My db thinks I shouldn't be letting her play at all, he plays FIFA and wwe mainly and says the men and boys are often either speak to the girls/women sexually and chat them up etc, or insult them and be aggressive as the don't like girls playing.. That he could score an awesome goal in FIFA and get loads of well for, nice skill type comments, whereas a know female will be told she does well as she's having sex with everyone etc. He thinks it's disgusting but never challenges it.
I'm a gamer myself and didn't need mansplaining to by him, his 10 year old plays games and said he won't be letting DD play any, she thinks it's unfair. I've asked him if he's telling his son about girls being just as good and better players and it not being ok etc he hasn't.
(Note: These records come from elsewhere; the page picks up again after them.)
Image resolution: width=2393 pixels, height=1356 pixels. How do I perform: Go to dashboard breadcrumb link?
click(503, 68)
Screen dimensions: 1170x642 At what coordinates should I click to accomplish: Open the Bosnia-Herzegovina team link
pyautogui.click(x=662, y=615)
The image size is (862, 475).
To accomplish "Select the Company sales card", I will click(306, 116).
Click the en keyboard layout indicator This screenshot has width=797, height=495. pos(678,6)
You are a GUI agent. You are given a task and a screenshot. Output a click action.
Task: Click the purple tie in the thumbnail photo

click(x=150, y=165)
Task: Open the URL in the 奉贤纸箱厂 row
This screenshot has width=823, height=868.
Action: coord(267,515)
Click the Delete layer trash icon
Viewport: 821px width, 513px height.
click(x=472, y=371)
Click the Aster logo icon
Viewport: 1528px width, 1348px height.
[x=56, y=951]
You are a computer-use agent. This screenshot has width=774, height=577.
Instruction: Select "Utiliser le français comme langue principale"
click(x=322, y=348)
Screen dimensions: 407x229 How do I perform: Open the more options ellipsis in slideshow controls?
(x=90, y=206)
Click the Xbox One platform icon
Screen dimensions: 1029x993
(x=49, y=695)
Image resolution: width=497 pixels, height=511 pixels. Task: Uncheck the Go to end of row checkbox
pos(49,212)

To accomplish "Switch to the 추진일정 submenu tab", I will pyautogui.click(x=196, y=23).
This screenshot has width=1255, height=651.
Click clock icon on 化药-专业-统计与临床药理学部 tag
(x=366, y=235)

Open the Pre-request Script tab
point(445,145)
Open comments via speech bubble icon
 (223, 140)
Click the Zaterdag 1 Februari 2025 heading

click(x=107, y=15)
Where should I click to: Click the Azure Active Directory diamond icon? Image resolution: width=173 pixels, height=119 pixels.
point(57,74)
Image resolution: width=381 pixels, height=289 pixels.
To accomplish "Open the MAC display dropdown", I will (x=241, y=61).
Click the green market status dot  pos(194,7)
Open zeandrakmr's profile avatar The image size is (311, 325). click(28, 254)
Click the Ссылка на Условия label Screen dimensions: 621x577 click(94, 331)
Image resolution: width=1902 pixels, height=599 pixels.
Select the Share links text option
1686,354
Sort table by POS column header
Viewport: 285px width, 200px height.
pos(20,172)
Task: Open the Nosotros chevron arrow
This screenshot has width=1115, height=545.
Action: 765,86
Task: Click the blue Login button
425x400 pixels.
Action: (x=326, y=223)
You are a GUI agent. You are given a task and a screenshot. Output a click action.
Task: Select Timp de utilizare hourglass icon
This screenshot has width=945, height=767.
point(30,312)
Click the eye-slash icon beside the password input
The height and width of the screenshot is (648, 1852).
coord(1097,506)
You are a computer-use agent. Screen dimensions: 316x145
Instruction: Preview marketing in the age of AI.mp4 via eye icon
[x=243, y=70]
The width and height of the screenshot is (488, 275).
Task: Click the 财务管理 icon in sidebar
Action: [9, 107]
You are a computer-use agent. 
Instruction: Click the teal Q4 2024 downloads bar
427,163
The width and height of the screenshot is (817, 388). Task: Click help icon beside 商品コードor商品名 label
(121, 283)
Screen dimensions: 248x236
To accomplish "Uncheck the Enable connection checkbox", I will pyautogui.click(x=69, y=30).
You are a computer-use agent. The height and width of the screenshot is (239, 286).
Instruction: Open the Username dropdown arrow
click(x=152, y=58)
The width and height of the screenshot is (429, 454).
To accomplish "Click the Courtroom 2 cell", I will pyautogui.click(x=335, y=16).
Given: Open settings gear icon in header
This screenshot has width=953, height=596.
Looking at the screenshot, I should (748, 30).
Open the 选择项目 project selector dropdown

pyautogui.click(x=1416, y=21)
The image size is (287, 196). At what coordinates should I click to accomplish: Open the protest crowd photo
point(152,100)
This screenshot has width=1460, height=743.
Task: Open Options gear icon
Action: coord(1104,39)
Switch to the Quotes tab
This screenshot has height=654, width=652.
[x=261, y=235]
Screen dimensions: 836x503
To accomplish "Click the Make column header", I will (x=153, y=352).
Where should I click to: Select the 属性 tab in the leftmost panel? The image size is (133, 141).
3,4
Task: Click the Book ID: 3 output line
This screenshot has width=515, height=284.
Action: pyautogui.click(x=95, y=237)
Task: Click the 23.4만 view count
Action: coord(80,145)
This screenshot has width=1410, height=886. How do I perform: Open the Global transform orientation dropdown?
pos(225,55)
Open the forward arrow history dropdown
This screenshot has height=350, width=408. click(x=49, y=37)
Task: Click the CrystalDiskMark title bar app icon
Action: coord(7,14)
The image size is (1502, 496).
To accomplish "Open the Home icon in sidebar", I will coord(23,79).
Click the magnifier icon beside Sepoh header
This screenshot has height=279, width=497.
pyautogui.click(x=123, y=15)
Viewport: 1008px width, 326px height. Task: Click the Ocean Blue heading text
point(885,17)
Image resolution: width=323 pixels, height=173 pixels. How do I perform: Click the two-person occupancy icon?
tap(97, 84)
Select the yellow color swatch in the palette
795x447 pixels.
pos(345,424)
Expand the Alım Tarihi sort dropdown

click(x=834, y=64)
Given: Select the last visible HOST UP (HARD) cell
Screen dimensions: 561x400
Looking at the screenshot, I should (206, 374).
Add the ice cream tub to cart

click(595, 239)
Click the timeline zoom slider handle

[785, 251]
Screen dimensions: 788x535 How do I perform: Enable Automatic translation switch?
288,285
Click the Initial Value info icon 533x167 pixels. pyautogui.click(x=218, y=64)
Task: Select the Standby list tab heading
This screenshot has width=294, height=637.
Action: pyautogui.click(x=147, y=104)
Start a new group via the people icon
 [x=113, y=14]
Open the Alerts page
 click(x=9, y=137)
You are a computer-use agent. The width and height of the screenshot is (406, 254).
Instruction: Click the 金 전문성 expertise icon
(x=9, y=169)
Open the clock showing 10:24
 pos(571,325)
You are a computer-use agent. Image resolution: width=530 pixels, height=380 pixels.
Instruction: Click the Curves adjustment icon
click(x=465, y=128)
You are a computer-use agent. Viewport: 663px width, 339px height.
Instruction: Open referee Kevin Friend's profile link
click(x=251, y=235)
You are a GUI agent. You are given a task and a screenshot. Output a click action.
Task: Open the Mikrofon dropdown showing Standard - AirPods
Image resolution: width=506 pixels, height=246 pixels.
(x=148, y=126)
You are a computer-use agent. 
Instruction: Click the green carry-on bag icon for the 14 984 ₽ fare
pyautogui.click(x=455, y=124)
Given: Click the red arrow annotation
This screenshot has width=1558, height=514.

I said maybe he should, he's gonna come across it and if he sees his dad playing with such males and doing nothing, and not being told it's wrong himself, he could think it ok.

I've waffled again, but I understand why you don't let your dd play online, I just think it's so sad that in this day and age and with how far women's rights have improved, girls are still adjusting their behaviour and being prevented from some activities because of the actions of some males.

december10th · 29/12/2016 00:47

Girls are trained to laugh off sexist and abusive behaviour for their own safety
So the oP'S dd frightened of her friends brother.She thought he was going to attack her with her parents and sister in the house? that is what you are saying?

nichito · 29/12/2016 01:37

Don't be so ridiculously obtuse, @december10th.

It is possible to embarrassed/intimidated without fearing for one's physical safety.

That you would even partially condone that kind of "banter" doesn't say much for you as a human being, to be frank.

nichito · 29/12/2016 01:39

For starters, do you not think that it says something fairly damning about the lad that the "worst thing he could think of" to fling and highlight was that the recipient of his comment was non-white and female?